━━━ PROVIDED RECORDS

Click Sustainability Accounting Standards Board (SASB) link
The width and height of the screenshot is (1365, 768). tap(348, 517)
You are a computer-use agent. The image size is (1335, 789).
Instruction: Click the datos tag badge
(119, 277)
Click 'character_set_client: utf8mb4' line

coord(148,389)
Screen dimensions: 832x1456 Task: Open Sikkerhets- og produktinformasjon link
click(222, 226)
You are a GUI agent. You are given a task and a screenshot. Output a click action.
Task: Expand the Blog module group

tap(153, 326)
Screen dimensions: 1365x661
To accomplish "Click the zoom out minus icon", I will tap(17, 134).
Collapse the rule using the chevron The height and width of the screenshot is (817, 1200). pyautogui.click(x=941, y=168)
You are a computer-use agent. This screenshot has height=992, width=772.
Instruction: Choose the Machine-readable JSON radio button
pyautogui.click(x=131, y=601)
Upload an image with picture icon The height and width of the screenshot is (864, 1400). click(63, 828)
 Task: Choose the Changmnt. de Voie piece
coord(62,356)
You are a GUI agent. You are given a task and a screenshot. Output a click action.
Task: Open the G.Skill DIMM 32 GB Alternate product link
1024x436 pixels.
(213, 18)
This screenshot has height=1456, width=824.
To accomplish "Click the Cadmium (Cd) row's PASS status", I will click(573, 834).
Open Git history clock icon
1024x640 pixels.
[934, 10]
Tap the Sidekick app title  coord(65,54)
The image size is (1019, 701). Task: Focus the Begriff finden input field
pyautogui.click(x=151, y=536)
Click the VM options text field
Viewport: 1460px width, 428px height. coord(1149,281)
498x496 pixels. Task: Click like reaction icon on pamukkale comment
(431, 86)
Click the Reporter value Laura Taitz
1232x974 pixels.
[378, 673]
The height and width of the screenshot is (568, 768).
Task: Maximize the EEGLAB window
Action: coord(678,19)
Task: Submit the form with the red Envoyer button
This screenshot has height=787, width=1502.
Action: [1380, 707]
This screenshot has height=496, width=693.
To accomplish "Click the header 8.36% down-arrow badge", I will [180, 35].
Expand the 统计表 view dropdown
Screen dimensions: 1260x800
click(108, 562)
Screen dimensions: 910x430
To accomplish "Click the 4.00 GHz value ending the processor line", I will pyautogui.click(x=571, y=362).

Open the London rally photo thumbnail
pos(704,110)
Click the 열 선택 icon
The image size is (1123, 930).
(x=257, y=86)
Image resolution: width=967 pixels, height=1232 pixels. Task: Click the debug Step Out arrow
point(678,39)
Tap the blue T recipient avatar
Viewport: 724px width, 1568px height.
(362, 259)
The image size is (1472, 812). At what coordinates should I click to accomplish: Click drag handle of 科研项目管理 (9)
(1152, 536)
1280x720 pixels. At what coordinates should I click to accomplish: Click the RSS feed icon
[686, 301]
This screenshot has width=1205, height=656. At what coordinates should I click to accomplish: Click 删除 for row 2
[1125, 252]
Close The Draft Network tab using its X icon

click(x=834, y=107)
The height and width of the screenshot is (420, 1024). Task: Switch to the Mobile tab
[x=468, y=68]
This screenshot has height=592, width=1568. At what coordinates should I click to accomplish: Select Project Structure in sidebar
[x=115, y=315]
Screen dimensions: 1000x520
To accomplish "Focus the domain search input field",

━━━━━━

# [PROBLEM STATEMENT]
Look above for the line that contains "Open the London rally photo thumbnail". That line and every line after it through the end of the data must be written out exactly, with nothing else.

# [RESULT OF THE EXERCISE]
Open the London rally photo thumbnail
pos(704,110)
Click the 열 선택 icon
The image size is (1123, 930).
(x=257, y=86)
Image resolution: width=967 pixels, height=1232 pixels. Task: Click the debug Step Out arrow
point(678,39)
Tap the blue T recipient avatar
Viewport: 724px width, 1568px height.
(362, 259)
The image size is (1472, 812). At what coordinates should I click to accomplish: Click drag handle of 科研项目管理 (9)
(1152, 536)
1280x720 pixels. At what coordinates should I click to accomplish: Click the RSS feed icon
[686, 301]
This screenshot has width=1205, height=656. At what coordinates should I click to accomplish: Click 删除 for row 2
[1125, 252]
Close The Draft Network tab using its X icon

click(x=834, y=107)
The height and width of the screenshot is (420, 1024). Task: Switch to the Mobile tab
[x=468, y=68]
This screenshot has height=592, width=1568. At what coordinates should I click to accomplish: Select Project Structure in sidebar
[x=115, y=315]
Screen dimensions: 1000x520
To accomplish "Focus the domain search input field",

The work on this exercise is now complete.